Saturday, December 30, 2006

Keeping Christ in Christmas?

I got to read a Christmas letter from a childhood pastor, now retired, which he sent to my mother when I went to visit her yesterday. It was really sad for me. He is a pastor who never, to my recollection, taught or proclaimed the gospel to me. His letter seemed to fit that. It had no sort of Christmas greeting and almost no religious content. The best he could muster was an expression of hope for the new year with the politicians changed out to his preferred party. He hoped that it would be a better year for the world. That was his hope for the future. Life on earth would get better and it would come through human effort and change. How wrong of him not to focus on the fact that our hope should only be placed on God and the new life to come that He secured for us through the innocent life, death and resurrection of Jesus Christ. I hold no hope for things to get better in this world. They will be indescribably better in the world to come. It won't happen by human effort but is an assured thing based on God's promise.

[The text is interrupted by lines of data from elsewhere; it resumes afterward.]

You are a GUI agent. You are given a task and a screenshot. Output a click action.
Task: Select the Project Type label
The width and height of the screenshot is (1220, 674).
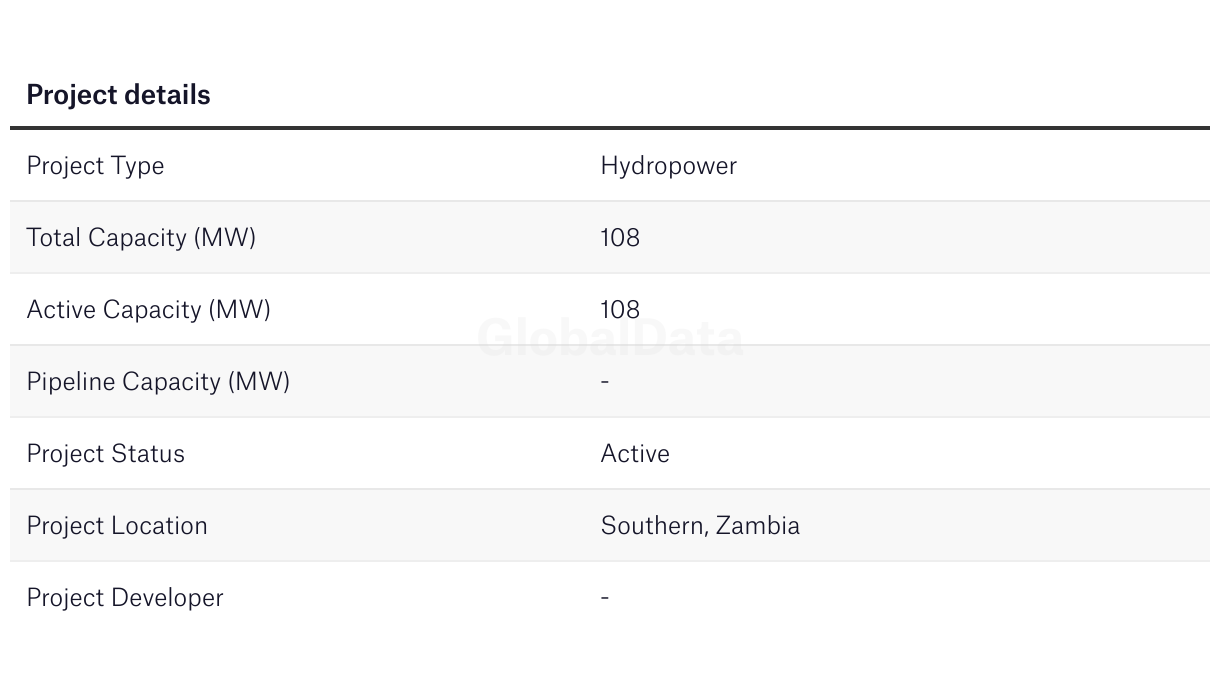[x=95, y=166]
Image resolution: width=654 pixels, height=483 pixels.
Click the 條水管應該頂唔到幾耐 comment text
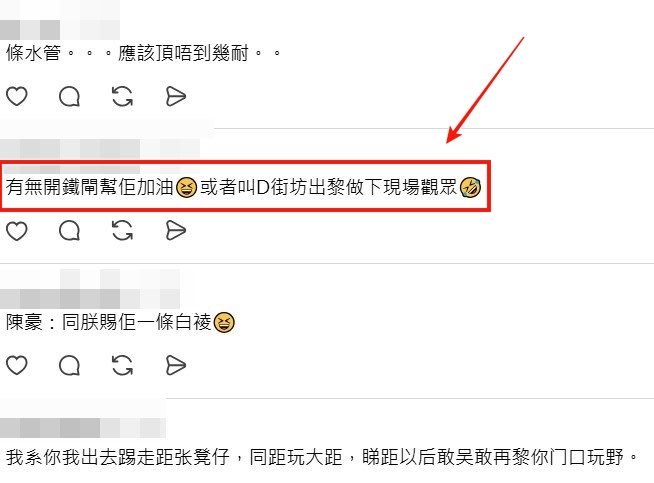click(143, 53)
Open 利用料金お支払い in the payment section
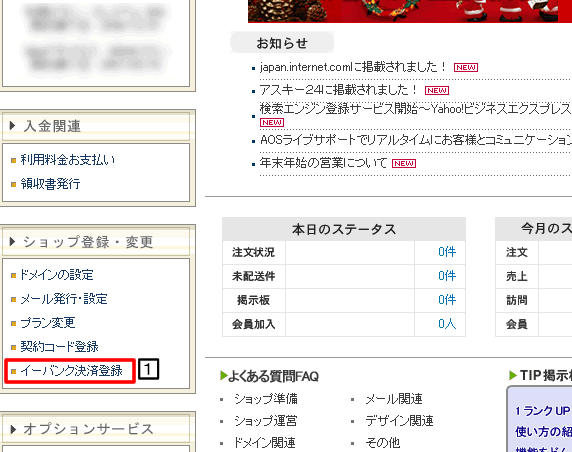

While on that 2-day trip to my mother's I saw a few yard signs in that town that read "Keep Christ in Christmas." That struck me as odd. Christ is already long gone from Christmas. Maybe you could put Him back, but that doesn't seem likely for a world that thinks it has no use for Him. Maybe it is better to put Christ somewhere else besides Christmas. He gets associated with all the sentimentality of the holiday season when put in Christmas. Perhaps we should bring back Epiphany which was the Eastern Orthodox Church's original date for Christmas. It used to be that congregations had a special worship service on Epiphany. Now it is often transported to the Sunday following. Folks don't even remember on what day Epiphany occurs. Epiphany: the mysteriously incarnate Lord of the universe comes to all people in addition to the Jews. The light has dawned upon a people who were lost in darkness.